Pervez Musharraf’s remarks show that the self-exiled ousted dictator continues to live under the illusion as if he is still an extra-constitutional ruler of this country and perhaps the most popular leader here. One wishes that such illusions go on with him to enable him to come to Pakistan and face the trial for his long list of crimes, some of which conspicuously include the abrogation of Constitution, the selling of Pakistani nationals including the country’s daughter Dr Aafia Siddiqui to America for dollars, the Lal Masjid massacre, Nawab Akhbar Bugti’s murder, the May 12, 2007 bloodshed, removal and arrest of respected independent judges of the superior judiciary, strangulation of the Pakistani media and his post-9/11 policies that compromised the country’s sovereignty and led to all-time high US interference in our internal affairs.
How can he raise the slogan of “Pakistan first” when for his own self and to perpetuate his rule, he first toppled an elected government in Oct 1999 and then imposed extra-constitutional emergency in Nov 2007 and removed all independent judges? How can he promise the moon to the people in future when he did not produce even one single watt of electricity, constructed no dam, did nothing to ameliorate the lot of the poor, politicise the bureaucracy like never before during his nine-year misrule?
How can a man like Musharraf talk of the Quran and the Sunnah when he orchestrated the massacre of Lal Masjid and killed hundreds of innocents, sold the Muslims including our own nationals, including Aafia Siddiqui, became a part of the US’s so-called war on terror, facilitated the killing of hundreds of thousands of Afghan innocents, changed the Islamic syllabi to the pleasure of his foreign masters and proudly mention all this shame in his autobiography
– ‘In The Line of Fire’?
Musharraf struck with Benazir Bhutto’s world-infamous NRO deal just to stick to power for five more years. It created turmoil and chaos in the country and the nation is facing its repercussions today. This deal has given boost to corruption in our country.
Musharraf is welcome to Pakistan. His illusions would turn into disillusions as soon as he arrives back. Expecting a sea of people welcoming him upon his return, he may find himself behind the bars. No matter from where he gains the strength, the people of Pakistan want to see him punished for the crimes he committed. Our disappointment from the present rulers, do not make Musharraf a choice of future. He tenders an apology for what he called his past mistakes but we demand his trial under Article 6 of the Constitution and other offences that he committed. A day before the launching of his party, he warned that the country is at risk of a new military coup and suggested the recipe of the Army’s constitutional role in politics. He termed it the only solution if Pakistan wants stability and a system of check and balances in democratic structure.
Instead of being ashamed of what he did in the past and how he misused the institution of the Army and the military led intelligence agencies, including the MI and ISI, to strengthen his misrule at the cost of the national interest, Musharraf has set his eyes on the military under General Ashfaq Parvez Kayani to get a strong shoulder for his re-entry into the Pakistani politics.

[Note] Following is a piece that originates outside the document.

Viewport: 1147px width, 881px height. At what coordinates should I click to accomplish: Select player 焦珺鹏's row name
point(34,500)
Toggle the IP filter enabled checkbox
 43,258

It took General Kayani one full term, three years, to redeem the lost respect of Pakistan Army but now the retired general is alluring the military to help him getting to the corridors of power from backdoor, which has been his hallmark in the past, too.

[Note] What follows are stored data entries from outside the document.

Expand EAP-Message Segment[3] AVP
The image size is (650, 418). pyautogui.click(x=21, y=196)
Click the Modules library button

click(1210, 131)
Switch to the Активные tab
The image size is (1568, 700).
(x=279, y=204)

Only an insane person can shout for a constitutional role of the Army to run democracy. But by saying such freakish things, this ageing military commando wants to hit the headlines back home and to create his soft corner in the institution of Pakistan Army that he grossly misused to prolong his dictatorial rule.
Perhaps he does not realize that a lot of water has flown down the bridges. He also does not realise that he has not many takers, whether among civvies or in the khakis. But the old man has gone crazy. Nature will take its course if he returns to Pakistan, but despite the hot air that he blew in London, he is a coward and will never dare to do so.
Lets see what happens? Hopefully some justice will be done with them. The behavior of the army seems to be as if they are untouchables and no one can ask anything about their wrong actions.
Judicial commission to probe disappearances :DAWN
By Nasir Iqbal
ISLAMABAD: A high-powered judicial commission comprising three retired superior court judges will be set up soon to look into the highly emotive issue of missing persons, the Supreme Court was informed here on Thursday.
“I have received the summary for the establishment of the commission,” Attorney General Anwar Mansoor told a bench comprising Justice Javed Iqbal, Justice Mohammad Sair Ali and Justice Tariq Parvez that is hearing cases of a large number of missing persons whose families have been running from pillar to post since 2005.
The attorney general said the commission would be headed by a retired judge of the Supreme Court and two retired high court judges would be its members.
He said the commission could call any senior officer of the armed forces or Rangers whose name had surfaced in connection with any missing person.
Its orders would be binding on all departments and institutions, he said.
Praising the setting up of the commission, the bench expressed willingness to take action against people held responsible by it.
“If a department is found committing an illegality, the Supreme Court will not condone its acts,” Justice Javed said.
An unpleasant incident took place during the proceedings when Advocate Hashmat Habib, pleading the case of Dr Aafia Siddiqui, accused the Defence Ministry’s Legal Director Lt-Col Sarfraz Ahmed of having threatened to teach him a lesson for maligning defence institutions.
Although Lt-Col Sarfraz later tendered an unconditional apology before a visibly disturbed court that had re-assembled after retiring for a few minutes, the officer explained that he had asked the counsel not to drag the army which was defending the borders into the case, rather point out specifically if he had any grievance against any agency.
“The sanctity of this court is like a God’s house and our job is to protect whosoever enters it. How could you threaten him?” Justice Sair asked. He said the officer had brought the court into disrepute.
“The army does not belong to you alone but also to us,” Justice Tariq said.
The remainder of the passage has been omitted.